Thirukkannan M

ML Ops – Deploying an ML model in HPE GreenLake Platform ML Ops service

August 8, 2022

Overview

HPE GreenLake Central is an advanced software-as-a-service platform that provides you with a consistent cloud experience for all your applications and data on-premises or off-premises. It provides you with insights and controls to manage your hybrid IT estate, complementing your use of public clouds and data centers. HPE GreenLake Central gives you the ability to choose where and how to place your workloads and data, and through the services you purchase enables you to monitor security, capacity, resource utilization, and costs.

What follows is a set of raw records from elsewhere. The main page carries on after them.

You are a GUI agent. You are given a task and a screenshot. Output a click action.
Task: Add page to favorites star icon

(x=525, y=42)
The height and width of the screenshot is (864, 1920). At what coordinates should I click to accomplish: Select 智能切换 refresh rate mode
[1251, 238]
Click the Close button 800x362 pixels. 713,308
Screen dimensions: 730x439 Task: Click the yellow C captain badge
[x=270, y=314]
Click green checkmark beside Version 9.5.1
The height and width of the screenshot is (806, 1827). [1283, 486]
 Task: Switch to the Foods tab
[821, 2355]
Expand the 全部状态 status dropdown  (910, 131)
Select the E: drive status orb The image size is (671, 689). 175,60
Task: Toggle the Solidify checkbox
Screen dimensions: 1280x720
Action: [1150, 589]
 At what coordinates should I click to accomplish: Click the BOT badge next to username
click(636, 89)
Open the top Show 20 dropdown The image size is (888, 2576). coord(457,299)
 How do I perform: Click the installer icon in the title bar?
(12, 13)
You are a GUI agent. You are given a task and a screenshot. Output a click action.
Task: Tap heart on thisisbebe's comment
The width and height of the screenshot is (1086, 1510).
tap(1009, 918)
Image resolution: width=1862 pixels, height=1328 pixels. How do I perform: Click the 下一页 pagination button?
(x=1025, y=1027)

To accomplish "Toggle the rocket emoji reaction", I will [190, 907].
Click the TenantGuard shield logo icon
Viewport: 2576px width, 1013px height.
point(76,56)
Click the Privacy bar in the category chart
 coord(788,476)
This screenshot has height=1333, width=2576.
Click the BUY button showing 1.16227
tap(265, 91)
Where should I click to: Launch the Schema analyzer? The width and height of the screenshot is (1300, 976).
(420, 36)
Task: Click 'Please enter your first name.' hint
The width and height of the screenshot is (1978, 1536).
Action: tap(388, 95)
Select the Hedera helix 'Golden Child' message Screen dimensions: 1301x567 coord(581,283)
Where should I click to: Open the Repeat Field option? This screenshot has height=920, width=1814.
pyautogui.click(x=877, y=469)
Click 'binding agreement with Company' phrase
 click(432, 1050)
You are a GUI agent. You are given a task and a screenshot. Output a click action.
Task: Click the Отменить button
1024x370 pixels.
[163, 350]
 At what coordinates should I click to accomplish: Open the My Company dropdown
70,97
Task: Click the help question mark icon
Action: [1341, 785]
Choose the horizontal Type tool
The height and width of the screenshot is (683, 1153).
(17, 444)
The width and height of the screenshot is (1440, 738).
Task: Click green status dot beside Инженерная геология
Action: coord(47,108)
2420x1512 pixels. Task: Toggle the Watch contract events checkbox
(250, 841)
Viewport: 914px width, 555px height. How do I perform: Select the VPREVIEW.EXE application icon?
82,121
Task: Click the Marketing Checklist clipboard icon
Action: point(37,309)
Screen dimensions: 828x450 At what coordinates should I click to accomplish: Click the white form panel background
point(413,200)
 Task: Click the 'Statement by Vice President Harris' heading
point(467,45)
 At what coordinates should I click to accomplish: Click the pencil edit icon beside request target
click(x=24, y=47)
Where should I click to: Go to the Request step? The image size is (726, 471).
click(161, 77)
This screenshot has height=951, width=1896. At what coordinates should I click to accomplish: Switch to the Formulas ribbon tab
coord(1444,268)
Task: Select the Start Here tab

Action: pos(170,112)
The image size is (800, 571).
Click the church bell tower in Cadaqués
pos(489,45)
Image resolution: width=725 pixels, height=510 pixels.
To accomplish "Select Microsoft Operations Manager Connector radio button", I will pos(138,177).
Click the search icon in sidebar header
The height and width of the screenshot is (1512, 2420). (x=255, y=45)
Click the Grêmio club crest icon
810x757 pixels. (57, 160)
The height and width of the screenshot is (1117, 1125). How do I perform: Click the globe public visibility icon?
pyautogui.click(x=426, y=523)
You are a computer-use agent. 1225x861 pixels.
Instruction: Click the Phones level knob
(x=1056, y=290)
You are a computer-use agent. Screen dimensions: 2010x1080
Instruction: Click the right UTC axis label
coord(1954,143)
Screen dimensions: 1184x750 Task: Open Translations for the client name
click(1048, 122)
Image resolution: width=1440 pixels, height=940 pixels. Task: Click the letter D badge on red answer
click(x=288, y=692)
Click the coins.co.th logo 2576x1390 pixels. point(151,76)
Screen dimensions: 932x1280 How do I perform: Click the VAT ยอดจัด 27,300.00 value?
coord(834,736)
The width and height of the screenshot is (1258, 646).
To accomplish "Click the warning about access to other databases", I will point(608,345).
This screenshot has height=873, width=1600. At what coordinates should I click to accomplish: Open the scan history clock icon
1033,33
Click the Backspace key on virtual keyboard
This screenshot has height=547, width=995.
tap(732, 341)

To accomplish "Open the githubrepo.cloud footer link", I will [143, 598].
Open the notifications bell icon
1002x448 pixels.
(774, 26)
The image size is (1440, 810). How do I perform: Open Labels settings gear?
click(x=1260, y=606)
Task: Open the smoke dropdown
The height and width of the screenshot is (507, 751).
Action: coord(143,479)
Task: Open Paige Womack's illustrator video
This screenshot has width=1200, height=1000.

HPE GreenLake for ML Ops is an on-premises, enterprise-grade ML service, enabling developers and data scientists to rapidly build, train, and deploy ML models from pilot to production, at any scale.

This preconfigured solution comprises an optimized hardware stack and is powered by HPE Ezmeral Runtime Enterprise. It provides data scientists with self-service access to a sandbox environment for prototyping and testing, to eliminate IT provisioning delays, ensure repeatability, and accelerate time-to-value. As a fully managed solution, the HPE GreenLake for ML Ops offering frees IT from routine infrastructure management tasks.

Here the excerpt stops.